Oxford English Dictionary
plagiarism
(ˈpleɪdʒɪərɪz(ə)m)

[f. as plagiary + -ism.]

1.       The action or practice of plagiarizing; the wrongful appropriation or purloining, and publication as one's own, of the ideas, or the expression of the ideas (literary, artistic, musical, mechanical, etc.) of another.

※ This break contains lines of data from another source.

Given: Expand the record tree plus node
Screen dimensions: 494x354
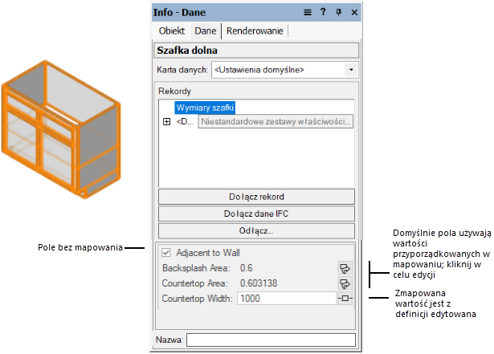Looking at the screenshot, I should pyautogui.click(x=167, y=121).
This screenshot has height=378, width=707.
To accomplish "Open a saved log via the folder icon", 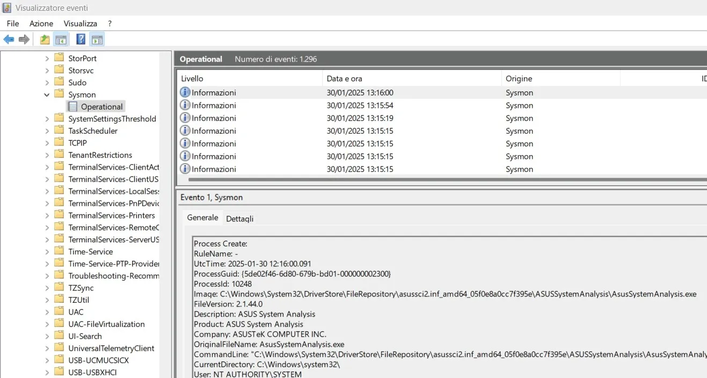I will point(45,39).
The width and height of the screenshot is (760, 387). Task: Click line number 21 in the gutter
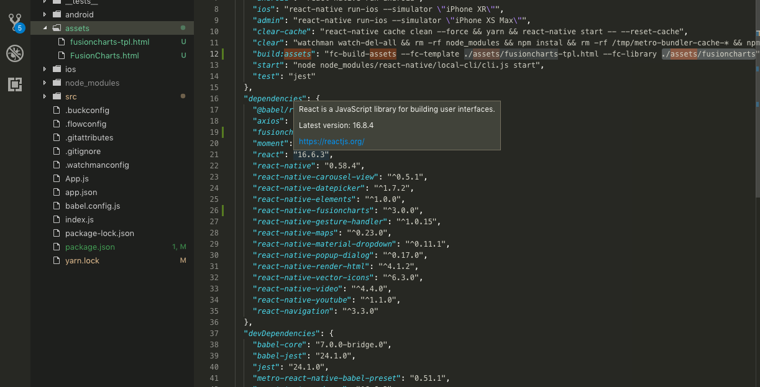(x=214, y=154)
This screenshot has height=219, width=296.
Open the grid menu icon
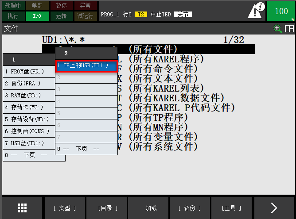[22, 207]
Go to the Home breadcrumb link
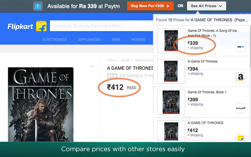 click(x=111, y=60)
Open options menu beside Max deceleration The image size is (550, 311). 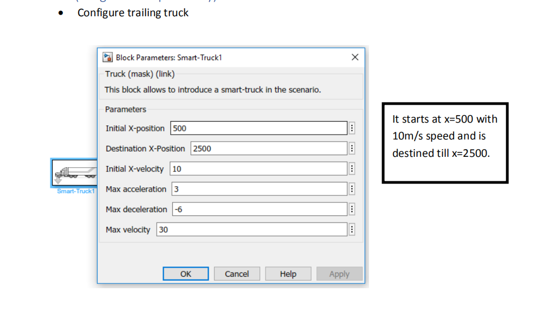352,210
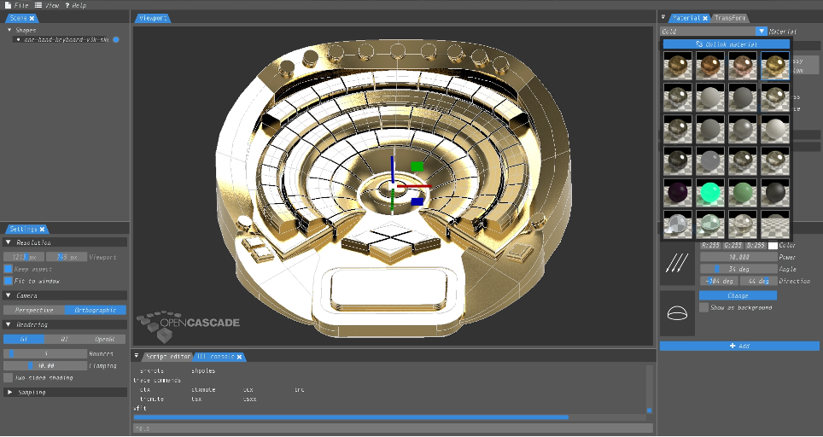The height and width of the screenshot is (437, 823).
Task: Click the blue visibility dot beside the shape
Action: pyautogui.click(x=115, y=39)
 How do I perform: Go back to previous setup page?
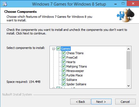[80, 102]
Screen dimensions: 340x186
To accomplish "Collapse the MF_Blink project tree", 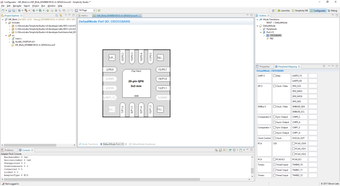I will click(x=2, y=20).
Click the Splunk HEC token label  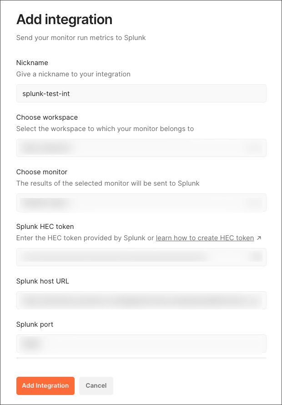(45, 227)
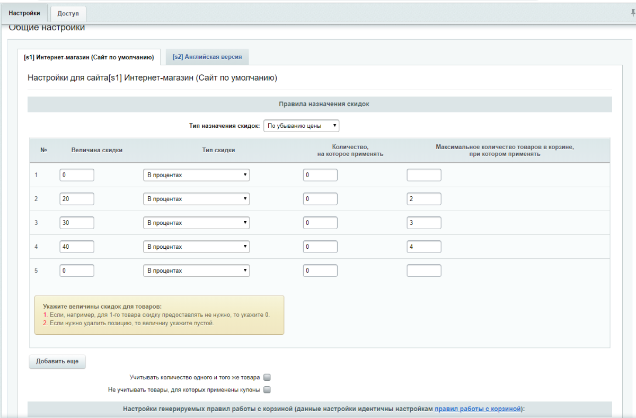
Task: Follow the 'правил работы с корзиной' link
Action: 478,409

   1621 Bp. R. Montagu Diatribæ 23 Were you afraid to bee challenged for plagiarisme?    1716 M. Davies Athen. Brit. II. To Rdr. 46 A good Plea to any Charge of Plagiarism or Satyrism.    1753 Johnson Adventurer No. 95 ⁋9 Nothingcan be more unjust than to charge an author with plagiarism merely because hemakes his personages act as others in like circumstances have done.    1820 Hazlitt Lect. Dram. Lit. 257 If an author is once detected in borrowing, he will be suspected of plagiarism ever after.    1861 Buckle Civiliz. II. vi. 542 A certain unity of design which is inconsistent with extensive plagiarism.

2.       A purloined idea, design, passage, or work.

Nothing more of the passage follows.